Middle-layer developments: include techniques such as RAG. Thinking of layers, one can imagine the base layer as the OpenAI API model, the middle layer as something like RAG, and the application (final) layer as the product which is offered to the user. These middle layers essentially try to make the models more tailored for application use. For some reasons that I cannot quite pin down yet, I am slightly bearish on these seeing any long-term adoption. I think this is due to the previous two points: if we ride the waves of (1) computational advances and (2) reasoning and algorithmic advances, middle layer technologies lose their moat and become unnessary: what is the point of RAG if we can have a small model training on the user’s documents themselves? I do however think there exists a n-to-m year latency where n is upper bounded by ~2 and m is upper bounded by ~10 in which middle layer technologies like RAG stay relevant towards the goal of personalization of AI models.
Some remaining questions:
- How do we iterively update models on the fly in presence of new data? If we deploy a small model on-device tailored for a specific user, what do we do after they added 100 more documents to their device? Do we warm start the pre-training process? Fine-tune with LoRa? If so, how would one train these models on the fly, on-device, untethered from the cloud?

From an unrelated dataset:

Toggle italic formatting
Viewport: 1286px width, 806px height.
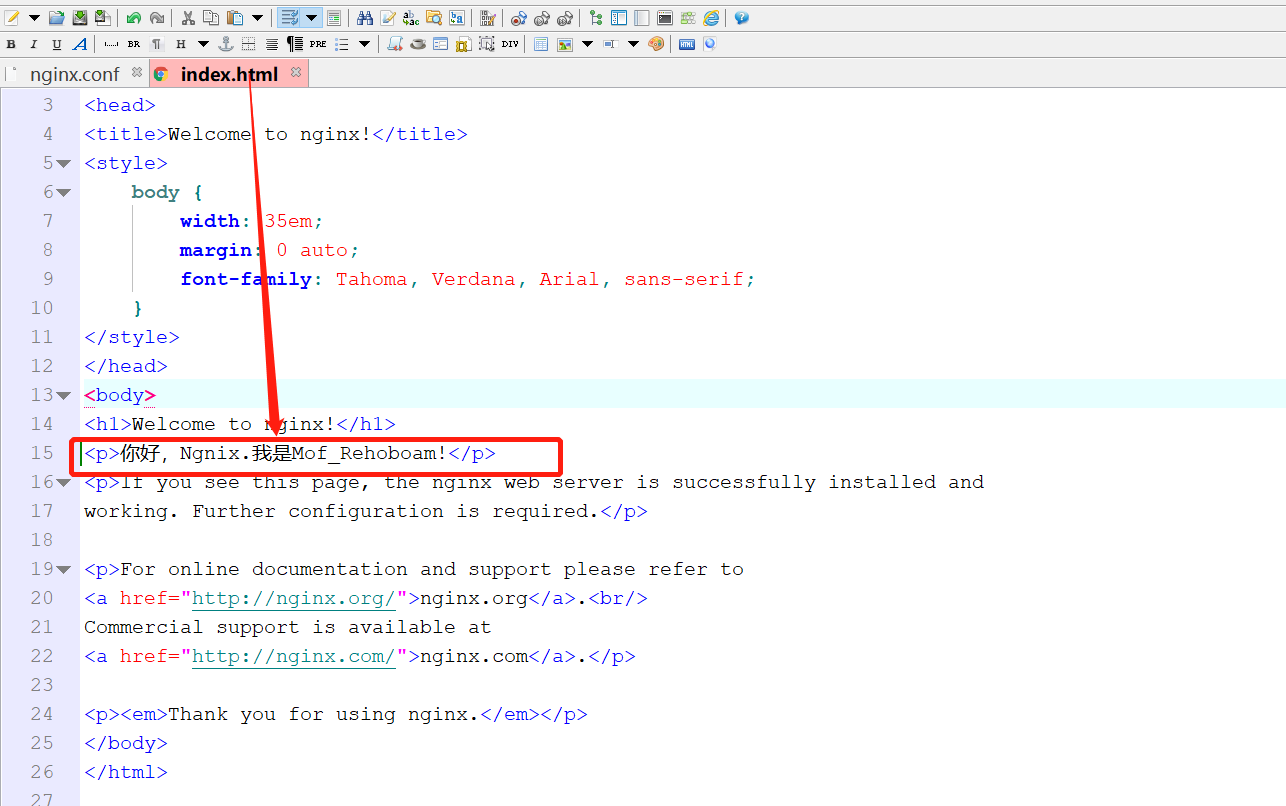click(33, 44)
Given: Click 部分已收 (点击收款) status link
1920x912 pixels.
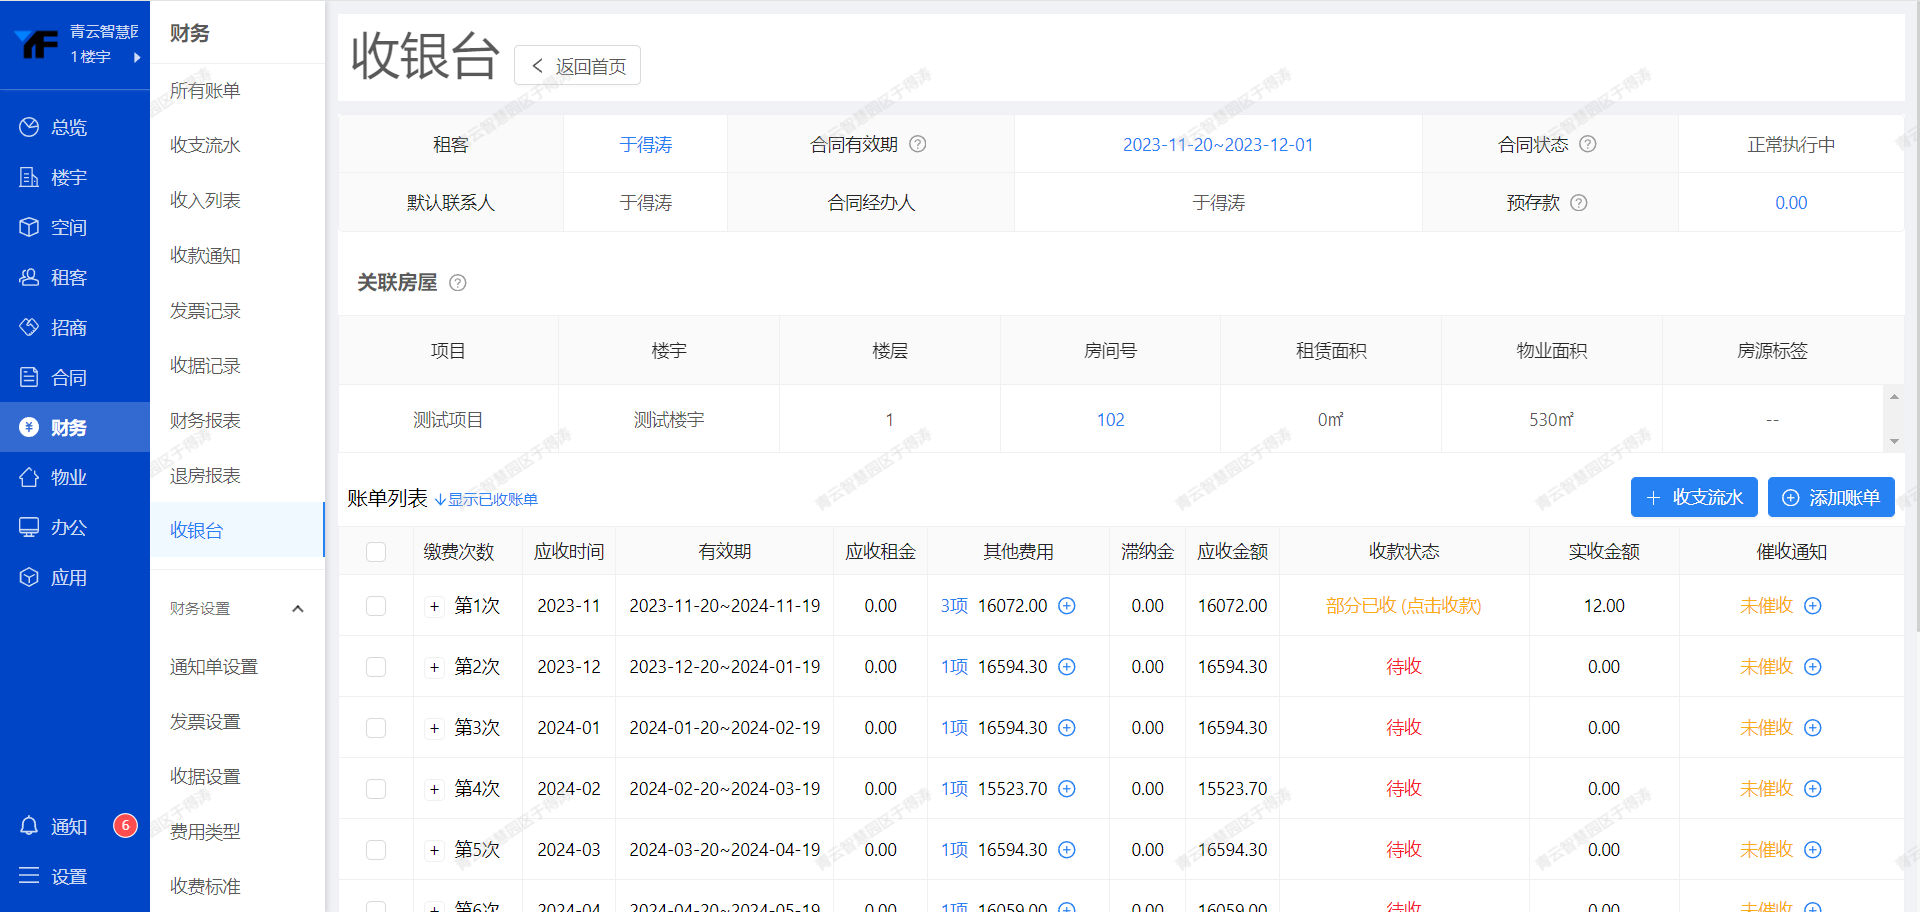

- Perhaps we avoid all of this by "in-context learning" and avoid gradient updates all together.
Conlusion: All of the above questions and comments remain pain points for getting AI models to be more personalized. Though, the resulting increase in algorithmic and computational advances might lead us to a world where we all have a small model living in our device, trained on our own data. One that understands us a bit better. A more personalized AI model. A second brain of some sorts.